Please rewrite the records from the line with "Given: Close the ANSARI AYESHA fee window" up to and including the line with "Action: 130,266", changing "magnifier" to "magnifying glass" and leaving everything else as it is.

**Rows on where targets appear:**
┌────────
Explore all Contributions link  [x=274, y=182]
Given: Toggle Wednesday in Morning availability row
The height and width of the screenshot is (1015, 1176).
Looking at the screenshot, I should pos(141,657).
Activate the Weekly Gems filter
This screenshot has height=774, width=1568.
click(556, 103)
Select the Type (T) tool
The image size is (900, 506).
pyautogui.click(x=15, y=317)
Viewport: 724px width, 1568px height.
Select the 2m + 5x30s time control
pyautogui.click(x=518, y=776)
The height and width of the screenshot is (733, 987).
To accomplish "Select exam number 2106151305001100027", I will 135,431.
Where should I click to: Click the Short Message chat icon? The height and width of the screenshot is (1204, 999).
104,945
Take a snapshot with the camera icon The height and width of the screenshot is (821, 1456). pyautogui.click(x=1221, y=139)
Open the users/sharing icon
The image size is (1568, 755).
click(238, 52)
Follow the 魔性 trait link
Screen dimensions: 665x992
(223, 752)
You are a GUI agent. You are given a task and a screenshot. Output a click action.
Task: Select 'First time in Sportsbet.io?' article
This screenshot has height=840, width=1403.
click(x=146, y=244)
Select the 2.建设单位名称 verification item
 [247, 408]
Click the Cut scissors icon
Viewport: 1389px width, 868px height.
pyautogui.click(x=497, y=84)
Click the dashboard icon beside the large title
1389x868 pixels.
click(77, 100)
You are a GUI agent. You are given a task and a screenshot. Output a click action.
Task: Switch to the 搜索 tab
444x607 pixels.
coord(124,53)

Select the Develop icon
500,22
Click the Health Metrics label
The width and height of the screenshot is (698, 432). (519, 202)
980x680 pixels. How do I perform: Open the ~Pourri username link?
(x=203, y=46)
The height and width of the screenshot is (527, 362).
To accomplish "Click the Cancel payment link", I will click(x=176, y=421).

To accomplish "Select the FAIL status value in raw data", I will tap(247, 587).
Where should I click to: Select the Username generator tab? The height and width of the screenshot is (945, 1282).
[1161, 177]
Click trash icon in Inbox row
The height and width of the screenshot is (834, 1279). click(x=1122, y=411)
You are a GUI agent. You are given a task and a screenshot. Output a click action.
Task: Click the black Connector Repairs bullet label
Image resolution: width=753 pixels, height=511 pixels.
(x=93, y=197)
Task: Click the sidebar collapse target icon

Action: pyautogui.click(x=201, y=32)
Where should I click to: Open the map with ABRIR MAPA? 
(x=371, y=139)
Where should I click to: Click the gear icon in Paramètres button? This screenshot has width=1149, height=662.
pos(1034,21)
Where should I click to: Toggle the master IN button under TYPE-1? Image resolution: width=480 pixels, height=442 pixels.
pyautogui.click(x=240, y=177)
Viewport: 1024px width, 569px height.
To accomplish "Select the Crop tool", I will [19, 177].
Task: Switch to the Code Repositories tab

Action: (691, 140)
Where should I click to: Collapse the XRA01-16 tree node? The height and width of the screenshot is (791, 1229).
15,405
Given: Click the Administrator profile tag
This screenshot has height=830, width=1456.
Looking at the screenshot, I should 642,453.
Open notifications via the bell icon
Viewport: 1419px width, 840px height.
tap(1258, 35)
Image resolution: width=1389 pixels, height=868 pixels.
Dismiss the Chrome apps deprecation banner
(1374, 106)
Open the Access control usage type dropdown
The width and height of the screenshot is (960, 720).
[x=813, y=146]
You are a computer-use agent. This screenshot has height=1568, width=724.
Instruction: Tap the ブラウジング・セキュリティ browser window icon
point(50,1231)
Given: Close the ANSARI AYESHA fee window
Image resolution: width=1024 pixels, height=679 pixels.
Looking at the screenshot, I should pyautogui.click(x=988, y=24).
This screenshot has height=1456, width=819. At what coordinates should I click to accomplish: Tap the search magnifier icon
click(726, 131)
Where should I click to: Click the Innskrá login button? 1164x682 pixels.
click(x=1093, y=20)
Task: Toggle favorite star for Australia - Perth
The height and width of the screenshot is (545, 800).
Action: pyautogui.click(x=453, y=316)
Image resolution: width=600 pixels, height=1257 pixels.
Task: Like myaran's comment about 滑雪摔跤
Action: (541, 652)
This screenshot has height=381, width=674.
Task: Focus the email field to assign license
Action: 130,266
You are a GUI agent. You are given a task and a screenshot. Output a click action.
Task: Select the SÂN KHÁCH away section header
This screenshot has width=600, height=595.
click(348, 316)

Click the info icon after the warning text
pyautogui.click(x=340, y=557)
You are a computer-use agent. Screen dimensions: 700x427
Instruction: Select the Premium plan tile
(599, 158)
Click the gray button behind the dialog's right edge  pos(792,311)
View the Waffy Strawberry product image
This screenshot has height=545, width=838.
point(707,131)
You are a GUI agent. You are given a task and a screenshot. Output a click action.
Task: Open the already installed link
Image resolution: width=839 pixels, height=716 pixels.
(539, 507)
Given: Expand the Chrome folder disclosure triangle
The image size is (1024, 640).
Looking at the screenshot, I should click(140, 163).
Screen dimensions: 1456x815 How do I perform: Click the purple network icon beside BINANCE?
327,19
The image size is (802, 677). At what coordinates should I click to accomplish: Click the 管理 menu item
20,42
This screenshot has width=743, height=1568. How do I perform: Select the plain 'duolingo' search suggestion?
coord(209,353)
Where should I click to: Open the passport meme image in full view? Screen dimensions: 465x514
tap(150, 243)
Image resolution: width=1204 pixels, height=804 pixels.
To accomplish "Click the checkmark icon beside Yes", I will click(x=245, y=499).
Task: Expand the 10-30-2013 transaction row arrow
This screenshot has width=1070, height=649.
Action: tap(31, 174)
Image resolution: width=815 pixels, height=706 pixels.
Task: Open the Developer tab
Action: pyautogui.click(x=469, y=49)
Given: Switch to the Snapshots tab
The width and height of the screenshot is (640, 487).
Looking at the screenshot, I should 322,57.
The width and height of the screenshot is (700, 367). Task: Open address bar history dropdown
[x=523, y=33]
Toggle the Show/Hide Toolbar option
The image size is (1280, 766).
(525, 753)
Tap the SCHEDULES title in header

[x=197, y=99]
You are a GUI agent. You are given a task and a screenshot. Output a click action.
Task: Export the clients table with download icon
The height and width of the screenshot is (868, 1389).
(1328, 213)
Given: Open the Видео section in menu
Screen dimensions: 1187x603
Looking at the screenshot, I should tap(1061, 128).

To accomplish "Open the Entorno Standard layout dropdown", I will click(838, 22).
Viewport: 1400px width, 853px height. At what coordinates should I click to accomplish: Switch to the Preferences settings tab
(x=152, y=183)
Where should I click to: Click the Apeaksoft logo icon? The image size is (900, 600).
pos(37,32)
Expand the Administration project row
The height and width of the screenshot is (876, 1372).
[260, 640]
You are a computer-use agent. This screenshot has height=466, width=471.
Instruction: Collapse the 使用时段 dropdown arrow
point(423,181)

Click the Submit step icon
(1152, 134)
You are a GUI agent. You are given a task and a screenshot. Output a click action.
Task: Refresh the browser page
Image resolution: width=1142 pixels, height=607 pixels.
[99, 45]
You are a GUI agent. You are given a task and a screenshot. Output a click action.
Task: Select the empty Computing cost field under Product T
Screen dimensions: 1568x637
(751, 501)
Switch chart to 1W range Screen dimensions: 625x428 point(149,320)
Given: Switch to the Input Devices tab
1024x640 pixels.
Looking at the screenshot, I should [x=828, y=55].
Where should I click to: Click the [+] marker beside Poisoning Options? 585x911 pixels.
└────────
**REPLY TO THE EXERCISE:**
Given: Close the ANSARI AYESHA fee window
Image resolution: width=1024 pixels, height=679 pixels.
Looking at the screenshot, I should pyautogui.click(x=988, y=24).
This screenshot has height=1456, width=819. At what coordinates should I click to accomplish: Tap the search magnifying glass icon
click(726, 131)
Where should I click to: Click the Innskrá login button? 1164x682 pixels.
click(x=1093, y=20)
Task: Toggle favorite star for Australia - Perth
The height and width of the screenshot is (545, 800).
Action: pyautogui.click(x=453, y=316)
Image resolution: width=600 pixels, height=1257 pixels.
Task: Like myaran's comment about 滑雪摔跤
Action: (541, 652)
This screenshot has height=381, width=674.
Task: Focus the email field to assign license
Action: 130,266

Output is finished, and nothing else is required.